In the absence of a statute the right of an individual to engage in the banking business in all or any of its departments is unrestricted. It is universally recognized, however, that the business is of a public character and is properly subject to statutory regulations for the protection of the public. The inquiry here is not whether the business of the appellees in question may be regulated by statute, but is whether it can be regulated by a statute which by its title purports to regulate banking, only. In Reed v. People, 125 Ill. 592, in discussing the meaning of the words “banking powers,” as used in section 5 of article 11 of the constitution of 1870, the court said: “We think the language employed should be used in its common, ordinary sense, and when this is done the banking powers referred to mean such as are ordinarily conferred upon and used by the various banks doing business in the country. The ordinary and usual powers exercised by banks are to discount notes and receive deposits. They may, and often do, possess other powers, but these are the ordinary and usual powers conferred upon and exercised by banks and bankers. Bouvier, in defining a bank, says: ‘A place for the
deposit of money; an institution (generally incorporated) authorized to receive deposits of money, to lend money and issue promissory notes, (usually known by the name of bank notes,) or to perform some one or more of these functions.’ ‘Banks are said to be of three kinds: deposit, discount and circulation.’ (See, also, People v. Doty, 80 N. Y. 225 ; Pratt v. Short, 79 id. 437.) Speaking in a commercial view, Bouvier is doubtless correct in his definition of a bank; but one of the chief characteristics and one of the most essential elements of a bank, as that term is ordinarily understood, is that it is a place for the deposit of money. The powers and functions of a bank are well stated in Oulton v. Savings Institution, 17 Wall. 117, as follows: ‘Banks, in the commercial sense, are of three kinds, to-wit: First, of deposit; second, of discount; third, of circulation. Strictly speaking, the term ‘bank’ implies a place for the deposit of money, as that is the most obvious purpose of such an institution. Originally the business of banking consisted only in receiving deposits,—such as bullion, plate, and the like,—for safe keeping until the depositor should see fit to draw it out for use; but the business in the progress of events was extended, and bankers assumed to discount bills and notes, and to loan money upon mortgage, pawn or other security, and at a still later period to issue notes of their own, intended as a circulating currency and a medium of exchange instead of gold and silver. Modern bankers frequently exercise any' two, or even all three, of those functions, "but it is still true that an institution prohibited from exercising any more than one of those functions is a bank, in the strictest commercial sense.’ ”

====

What is asked
1. Translate this sentence from the passage on banking powers into Spanish: "The ordinary and usual powers exercised by banks are to discount notes and receive deposits."
2. Answer these questions using the passage on banking powers:
(a) In which case did the court discuss the meaning of the words "banking powers" in section 5 of article 11 of the constitution of 1870?
(b) Which case is said to state the powers and functions of a bank well?
(c) What did the business of banking originally consist of?

Information shown
====

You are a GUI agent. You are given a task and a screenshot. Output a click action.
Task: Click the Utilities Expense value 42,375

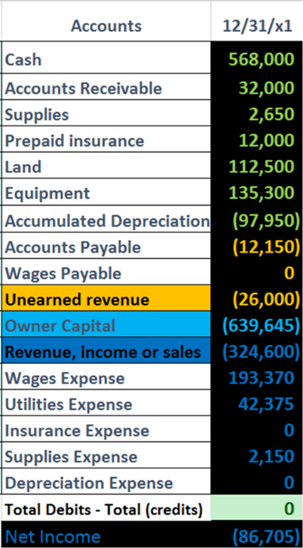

====

Outputs for the tasks
1. Las facultades ordinarias y habituales que ejercen los bancos son descontar pagarés y recibir depósitos.

2.
(a) Reed v. People, 125 Ill. 592.
(b) Oulton v. Savings Institution, 17 Wall. 117.
(c) Only receiving deposits, such as bullion, plate, and the like, for safekeeping until the depositor chose to draw them out for use.